● **Tarefa breve a**
Responda às perguntas abaixo com base na reportagem sobre o deputado Capitão Augusto:
(i) Desde que ano Capitão Augusto é deputado federal?
(ii) Qual é o número do projeto de lei de sua autoria que prevê anistia aos policiais do Massacre do Carandiru?
(iii) Segundo o deputado, qual período pode ser considerado uma ditadura no Brasil?

Autoritarismo

Deputado que pediu punição à Vai-Vai por críticas à polícia é defensor da ditadura militar

Capitão Augusto também é autor de um projeto que prevê anistia aos policiais do Massacre do Carandiru

Brasil de Fato | São Paulo (SP) |
Capitão Augusto pediu punição à Vai-Vai - Câmara dos Deputados/Divulgação

O deputado federal Capitão Augusto (PL-SP) que pediu uma punição à escola de samba Vai-Vai é defensor da ditadura militar e de anistia aos policiais militares processados ou punidos por participação no chamado Massacre do Carandiru. No desfile deste ano em SP, a escola retratou policiais da Tropa de Choque com asas e chifres vermelhos, em referência a uma figura demoníaca. 

Deputado federal desde 2015, o Capitão Augusto já afirmou à Folha de S. Paulo que o golpe de 1964 foi uma “revolução”. "O que para vocês é golpe, para nós é a revolução democrática de 64. Nós salvamos o Brasil do comunismo", afirma Capitão Augusto. "Não houve ditadura no Brasil, o que houve foi um regime militar”, disse em entrevista em seu primeiro ano como deputado.  

Em suas palavras, somente o Estado Novo de Getúlio Vargas (1937-1945) pode ser considerado uma ditadura. "Ditadura pressupõe ditador, poder concentrado na mão de um só. No regime militar houve alternância no poder, o Congresso manteve-se aberto, o Judiciário manteve-se aberto, e até a imprensa tinha liberdade, desde que não enaltecesse o regime comunista." 

Mais recentemente, em entrevista ao Poder 360, em 2022, o capitão voltou a negar que houve violência durante a ditadura da segunda metade do século passado. “A ditadura da Argentina, em 8 anos, matou mais de 5 mil pessoas. No Brasil, em 20 anos, foram menos de 300 desaparecidos políticos”, disse. 

“Não houve nenhum tipo de violência, nada, e depois os militares devolveram voluntariamente o poder para os civis. Lógico, que no meio de 20 anos, há episódios pontuais que acabaram ocorrendo. Mas não há como falar que eram atos endossados pelo governo militar”, afirmou. 

O deputado federal também é autor do Projeto de Lei 2821/2021, que pretende anistiar os policiais militares processados ou punidos por participação no chamado Massacre do Carandiru. O PL já foi aprovado na Segurança Pública e Combate ao Crime Organizado da Câmara dos Deputados, em 2022. Agora, aguarda designação de relator na Comissão de Constituição e Justiça e de Cidadania (CCJC).

Na justificativa do projeto, o capitão afirma que “não há qualquer respaldo constitucional para a condenação desses profissionais sem elementos individualizados que apontem a relação entre os fatos delituosos e a autoria”. 

“Para resguardar esses profissionais de punições indevidas com motivação meramente ideológica, a solução é a concessão de anistia em seu favor, o que é possível, mesmo havendo acusação de homicídio qualificado, uma vez que os fatos ocorreram anteriormente ao dia 06 de setembro de 1994, data em que a Lei nº 8.930 passou a prever o homicídio qualificado no rol de crimes hediondos”, defende o deputado.

● **Tarefa breve b**
Reproduza palavra por palavra as linhas das entradas abaixo, começando pela linha que contém "The width and height of the screenshot is (1124, 1012)." e seguindo até a linha que contém "click(991, 224)", ambas incluídas.

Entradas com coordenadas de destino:
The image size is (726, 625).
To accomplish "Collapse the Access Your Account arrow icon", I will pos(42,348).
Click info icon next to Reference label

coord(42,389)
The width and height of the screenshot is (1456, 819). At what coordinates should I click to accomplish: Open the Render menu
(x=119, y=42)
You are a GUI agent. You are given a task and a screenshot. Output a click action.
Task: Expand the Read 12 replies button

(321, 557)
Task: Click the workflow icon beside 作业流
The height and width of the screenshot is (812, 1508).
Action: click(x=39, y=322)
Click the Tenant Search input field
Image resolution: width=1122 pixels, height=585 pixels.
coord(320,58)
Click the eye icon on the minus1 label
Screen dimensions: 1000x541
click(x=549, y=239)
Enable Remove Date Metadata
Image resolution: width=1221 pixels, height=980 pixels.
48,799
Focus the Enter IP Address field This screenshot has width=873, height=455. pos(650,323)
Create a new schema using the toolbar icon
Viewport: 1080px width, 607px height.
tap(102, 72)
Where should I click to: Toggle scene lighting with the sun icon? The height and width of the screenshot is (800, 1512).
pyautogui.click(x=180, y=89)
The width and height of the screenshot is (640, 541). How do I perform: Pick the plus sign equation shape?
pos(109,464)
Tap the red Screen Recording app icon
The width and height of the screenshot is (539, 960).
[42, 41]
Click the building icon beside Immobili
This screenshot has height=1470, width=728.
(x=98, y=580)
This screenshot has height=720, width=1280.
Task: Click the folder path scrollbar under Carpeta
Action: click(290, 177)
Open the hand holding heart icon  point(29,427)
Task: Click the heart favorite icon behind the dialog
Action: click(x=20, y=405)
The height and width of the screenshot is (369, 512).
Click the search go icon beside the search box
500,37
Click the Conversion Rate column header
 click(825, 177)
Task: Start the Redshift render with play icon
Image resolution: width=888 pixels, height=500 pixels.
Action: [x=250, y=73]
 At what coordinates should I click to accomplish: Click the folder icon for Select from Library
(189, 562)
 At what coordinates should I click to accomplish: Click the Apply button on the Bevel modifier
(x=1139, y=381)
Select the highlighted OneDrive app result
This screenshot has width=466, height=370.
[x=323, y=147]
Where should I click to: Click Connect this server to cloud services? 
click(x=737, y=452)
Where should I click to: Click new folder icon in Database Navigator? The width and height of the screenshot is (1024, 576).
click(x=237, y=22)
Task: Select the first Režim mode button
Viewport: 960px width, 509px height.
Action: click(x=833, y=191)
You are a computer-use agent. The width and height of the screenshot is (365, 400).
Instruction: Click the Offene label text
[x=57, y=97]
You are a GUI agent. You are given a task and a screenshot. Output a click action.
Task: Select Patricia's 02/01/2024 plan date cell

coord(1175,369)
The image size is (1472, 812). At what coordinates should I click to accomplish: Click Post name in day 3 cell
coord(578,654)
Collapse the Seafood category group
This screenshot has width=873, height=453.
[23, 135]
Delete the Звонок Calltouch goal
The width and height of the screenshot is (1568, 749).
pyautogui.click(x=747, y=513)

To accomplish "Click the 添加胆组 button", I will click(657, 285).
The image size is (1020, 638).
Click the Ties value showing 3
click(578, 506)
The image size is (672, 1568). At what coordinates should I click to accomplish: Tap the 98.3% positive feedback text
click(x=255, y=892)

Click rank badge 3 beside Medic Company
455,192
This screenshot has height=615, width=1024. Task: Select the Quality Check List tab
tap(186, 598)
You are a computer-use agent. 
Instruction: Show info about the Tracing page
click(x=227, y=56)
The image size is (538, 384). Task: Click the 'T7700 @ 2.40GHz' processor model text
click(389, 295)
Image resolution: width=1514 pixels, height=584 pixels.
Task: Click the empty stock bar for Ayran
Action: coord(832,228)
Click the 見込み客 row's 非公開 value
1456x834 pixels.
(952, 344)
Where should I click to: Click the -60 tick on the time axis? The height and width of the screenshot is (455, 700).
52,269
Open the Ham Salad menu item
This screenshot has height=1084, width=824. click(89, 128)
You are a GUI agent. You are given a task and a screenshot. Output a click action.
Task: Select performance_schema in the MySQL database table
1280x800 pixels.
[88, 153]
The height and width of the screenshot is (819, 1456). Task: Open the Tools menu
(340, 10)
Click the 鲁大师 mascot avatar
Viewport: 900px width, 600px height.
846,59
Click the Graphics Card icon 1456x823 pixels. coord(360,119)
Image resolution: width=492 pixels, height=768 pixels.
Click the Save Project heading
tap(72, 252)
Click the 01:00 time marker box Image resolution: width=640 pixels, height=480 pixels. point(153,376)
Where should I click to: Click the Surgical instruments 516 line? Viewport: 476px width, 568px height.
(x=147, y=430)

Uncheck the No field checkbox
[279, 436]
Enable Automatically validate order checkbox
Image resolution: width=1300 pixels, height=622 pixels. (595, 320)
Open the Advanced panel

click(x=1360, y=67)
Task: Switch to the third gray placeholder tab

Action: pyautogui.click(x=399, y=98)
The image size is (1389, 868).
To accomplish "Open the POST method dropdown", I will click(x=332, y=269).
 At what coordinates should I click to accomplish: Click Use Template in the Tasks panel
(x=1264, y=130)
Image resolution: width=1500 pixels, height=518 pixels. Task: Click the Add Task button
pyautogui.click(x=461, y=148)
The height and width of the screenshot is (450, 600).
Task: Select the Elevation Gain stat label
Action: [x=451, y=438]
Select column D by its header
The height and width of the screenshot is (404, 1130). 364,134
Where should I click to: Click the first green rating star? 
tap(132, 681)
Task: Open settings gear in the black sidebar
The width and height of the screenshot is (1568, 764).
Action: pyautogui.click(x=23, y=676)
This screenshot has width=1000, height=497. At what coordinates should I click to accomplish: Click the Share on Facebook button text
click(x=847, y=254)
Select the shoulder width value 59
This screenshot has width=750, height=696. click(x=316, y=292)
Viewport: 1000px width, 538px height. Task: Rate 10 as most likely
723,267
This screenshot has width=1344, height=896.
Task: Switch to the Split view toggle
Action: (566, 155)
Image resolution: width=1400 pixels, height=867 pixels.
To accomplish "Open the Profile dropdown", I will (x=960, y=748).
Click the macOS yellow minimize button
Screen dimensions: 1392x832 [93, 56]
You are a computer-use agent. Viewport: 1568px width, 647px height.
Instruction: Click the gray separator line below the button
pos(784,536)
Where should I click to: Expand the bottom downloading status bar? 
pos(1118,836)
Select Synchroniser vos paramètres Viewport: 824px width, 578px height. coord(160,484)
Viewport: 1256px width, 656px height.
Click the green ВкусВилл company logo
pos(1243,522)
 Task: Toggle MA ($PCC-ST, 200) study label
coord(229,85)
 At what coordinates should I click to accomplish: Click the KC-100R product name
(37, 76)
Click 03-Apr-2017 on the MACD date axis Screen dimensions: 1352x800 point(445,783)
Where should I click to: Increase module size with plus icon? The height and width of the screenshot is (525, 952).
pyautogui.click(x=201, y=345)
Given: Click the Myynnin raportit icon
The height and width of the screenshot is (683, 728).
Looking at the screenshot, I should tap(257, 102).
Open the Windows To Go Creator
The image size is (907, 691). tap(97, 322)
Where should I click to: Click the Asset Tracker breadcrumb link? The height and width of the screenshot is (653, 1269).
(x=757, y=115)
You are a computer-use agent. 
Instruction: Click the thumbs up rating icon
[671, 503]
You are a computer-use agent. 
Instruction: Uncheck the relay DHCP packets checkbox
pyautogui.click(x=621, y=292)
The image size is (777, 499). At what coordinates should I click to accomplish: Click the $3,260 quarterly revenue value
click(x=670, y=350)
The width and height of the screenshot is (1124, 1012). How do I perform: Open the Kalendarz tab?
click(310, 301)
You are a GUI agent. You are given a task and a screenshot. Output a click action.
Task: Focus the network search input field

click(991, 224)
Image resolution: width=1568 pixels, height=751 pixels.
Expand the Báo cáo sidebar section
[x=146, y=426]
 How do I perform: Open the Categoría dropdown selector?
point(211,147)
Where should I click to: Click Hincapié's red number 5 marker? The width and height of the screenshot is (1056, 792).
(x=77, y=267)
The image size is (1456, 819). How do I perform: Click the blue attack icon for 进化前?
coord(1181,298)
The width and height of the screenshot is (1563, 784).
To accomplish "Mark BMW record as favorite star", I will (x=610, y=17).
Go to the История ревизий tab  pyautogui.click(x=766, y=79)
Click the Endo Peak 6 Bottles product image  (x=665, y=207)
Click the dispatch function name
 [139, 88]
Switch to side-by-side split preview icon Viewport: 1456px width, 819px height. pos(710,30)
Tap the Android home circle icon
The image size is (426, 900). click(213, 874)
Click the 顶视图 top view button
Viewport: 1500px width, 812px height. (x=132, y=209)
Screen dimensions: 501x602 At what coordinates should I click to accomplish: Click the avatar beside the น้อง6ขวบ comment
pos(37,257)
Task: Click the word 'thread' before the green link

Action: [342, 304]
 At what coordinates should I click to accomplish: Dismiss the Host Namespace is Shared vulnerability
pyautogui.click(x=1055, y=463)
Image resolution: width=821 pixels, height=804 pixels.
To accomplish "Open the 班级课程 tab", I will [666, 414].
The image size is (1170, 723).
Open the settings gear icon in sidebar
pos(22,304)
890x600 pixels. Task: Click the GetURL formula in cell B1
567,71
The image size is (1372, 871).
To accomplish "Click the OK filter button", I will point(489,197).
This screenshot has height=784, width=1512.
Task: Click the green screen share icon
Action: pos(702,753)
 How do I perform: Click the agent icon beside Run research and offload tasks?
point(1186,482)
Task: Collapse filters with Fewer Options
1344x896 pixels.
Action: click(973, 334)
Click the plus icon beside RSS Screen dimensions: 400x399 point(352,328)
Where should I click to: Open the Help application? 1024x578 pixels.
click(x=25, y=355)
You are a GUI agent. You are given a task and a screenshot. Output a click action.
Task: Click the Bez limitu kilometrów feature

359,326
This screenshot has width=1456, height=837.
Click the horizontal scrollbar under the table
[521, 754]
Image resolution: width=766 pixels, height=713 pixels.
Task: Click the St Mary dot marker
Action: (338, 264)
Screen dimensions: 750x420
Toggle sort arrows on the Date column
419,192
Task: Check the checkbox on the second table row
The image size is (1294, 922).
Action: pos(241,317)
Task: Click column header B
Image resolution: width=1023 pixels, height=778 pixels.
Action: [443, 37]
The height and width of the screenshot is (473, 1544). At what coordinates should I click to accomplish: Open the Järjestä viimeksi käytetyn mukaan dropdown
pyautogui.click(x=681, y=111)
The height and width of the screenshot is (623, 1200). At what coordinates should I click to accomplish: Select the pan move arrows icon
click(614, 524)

● **Resposta completa a**
(i) Desde 2015.
(ii) Projeto de Lei 2821/2021.
(iii) O Estado Novo de Getúlio Vargas (1937-1945).

● **Resposta completa b**
The width and height of the screenshot is (1124, 1012). How do I perform: Open the Kalendarz tab?
click(310, 301)
You are a GUI agent. You are given a task and a screenshot. Output a click action.
Task: Focus the network search input field

click(991, 224)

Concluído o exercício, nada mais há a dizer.